WORK ORDER: Give back every record exactly as it reads.

AVAILABLE DATA:
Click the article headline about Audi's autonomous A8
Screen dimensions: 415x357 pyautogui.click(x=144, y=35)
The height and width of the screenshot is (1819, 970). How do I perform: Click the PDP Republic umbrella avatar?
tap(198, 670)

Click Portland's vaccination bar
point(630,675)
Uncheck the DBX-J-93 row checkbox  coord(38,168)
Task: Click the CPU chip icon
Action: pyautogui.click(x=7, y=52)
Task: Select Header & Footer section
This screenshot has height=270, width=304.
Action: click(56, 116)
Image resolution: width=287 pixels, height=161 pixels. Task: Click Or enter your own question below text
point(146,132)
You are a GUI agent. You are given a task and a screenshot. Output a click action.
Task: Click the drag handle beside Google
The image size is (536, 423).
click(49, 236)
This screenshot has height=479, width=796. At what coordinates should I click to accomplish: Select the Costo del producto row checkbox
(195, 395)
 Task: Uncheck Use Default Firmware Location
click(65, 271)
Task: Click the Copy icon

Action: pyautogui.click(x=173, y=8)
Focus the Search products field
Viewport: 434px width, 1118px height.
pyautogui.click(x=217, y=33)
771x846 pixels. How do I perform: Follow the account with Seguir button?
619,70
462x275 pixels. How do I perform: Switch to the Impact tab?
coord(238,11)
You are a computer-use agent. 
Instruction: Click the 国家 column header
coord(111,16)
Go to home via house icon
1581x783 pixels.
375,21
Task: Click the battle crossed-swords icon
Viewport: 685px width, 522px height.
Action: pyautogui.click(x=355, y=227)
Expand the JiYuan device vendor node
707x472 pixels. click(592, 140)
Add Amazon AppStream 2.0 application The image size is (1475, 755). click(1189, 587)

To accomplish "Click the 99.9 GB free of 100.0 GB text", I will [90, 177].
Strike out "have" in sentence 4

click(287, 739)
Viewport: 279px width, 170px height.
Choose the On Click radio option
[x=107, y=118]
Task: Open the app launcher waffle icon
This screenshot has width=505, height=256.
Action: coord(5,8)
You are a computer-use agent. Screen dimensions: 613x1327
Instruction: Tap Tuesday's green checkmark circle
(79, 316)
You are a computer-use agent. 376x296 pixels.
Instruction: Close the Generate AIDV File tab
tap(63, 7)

WRITTEN SOLUTION:
Click the article headline about Audi's autonomous A8
Screen dimensions: 415x357 pyautogui.click(x=144, y=35)
The height and width of the screenshot is (1819, 970). How do I perform: Click the PDP Republic umbrella avatar?
tap(198, 670)

Click Portland's vaccination bar
point(630,675)
Uncheck the DBX-J-93 row checkbox  coord(38,168)
Task: Click the CPU chip icon
Action: pyautogui.click(x=7, y=52)
Task: Select Header & Footer section
This screenshot has height=270, width=304.
Action: click(56, 116)
Image resolution: width=287 pixels, height=161 pixels. Task: Click Or enter your own question below text
point(146,132)
You are a GUI agent. You are given a task and a screenshot. Output a click action.
Task: Click the drag handle beside Google
The image size is (536, 423).
click(49, 236)
This screenshot has height=479, width=796. At what coordinates should I click to accomplish: Select the Costo del producto row checkbox
(195, 395)
 Task: Uncheck Use Default Firmware Location
click(65, 271)
Task: Click the Copy icon

Action: pyautogui.click(x=173, y=8)
Focus the Search products field
Viewport: 434px width, 1118px height.
pyautogui.click(x=217, y=33)
771x846 pixels. How do I perform: Follow the account with Seguir button?
619,70
462x275 pixels. How do I perform: Switch to the Impact tab?
coord(238,11)
You are a computer-use agent. 
Instruction: Click the 国家 column header
coord(111,16)
Go to home via house icon
1581x783 pixels.
375,21
Task: Click the battle crossed-swords icon
Viewport: 685px width, 522px height.
Action: pyautogui.click(x=355, y=227)
Expand the JiYuan device vendor node
707x472 pixels. click(592, 140)
Add Amazon AppStream 2.0 application The image size is (1475, 755). click(1189, 587)

To accomplish "Click the 99.9 GB free of 100.0 GB text", I will [90, 177].
Strike out "have" in sentence 4

click(287, 739)
Viewport: 279px width, 170px height.
Choose the On Click radio option
[x=107, y=118]
Task: Open the app launcher waffle icon
This screenshot has width=505, height=256.
Action: coord(5,8)
You are a computer-use agent. Screen dimensions: 613x1327
Instruction: Tap Tuesday's green checkmark circle
(79, 316)
You are a computer-use agent. 376x296 pixels.
Instruction: Close the Generate AIDV File tab
tap(63, 7)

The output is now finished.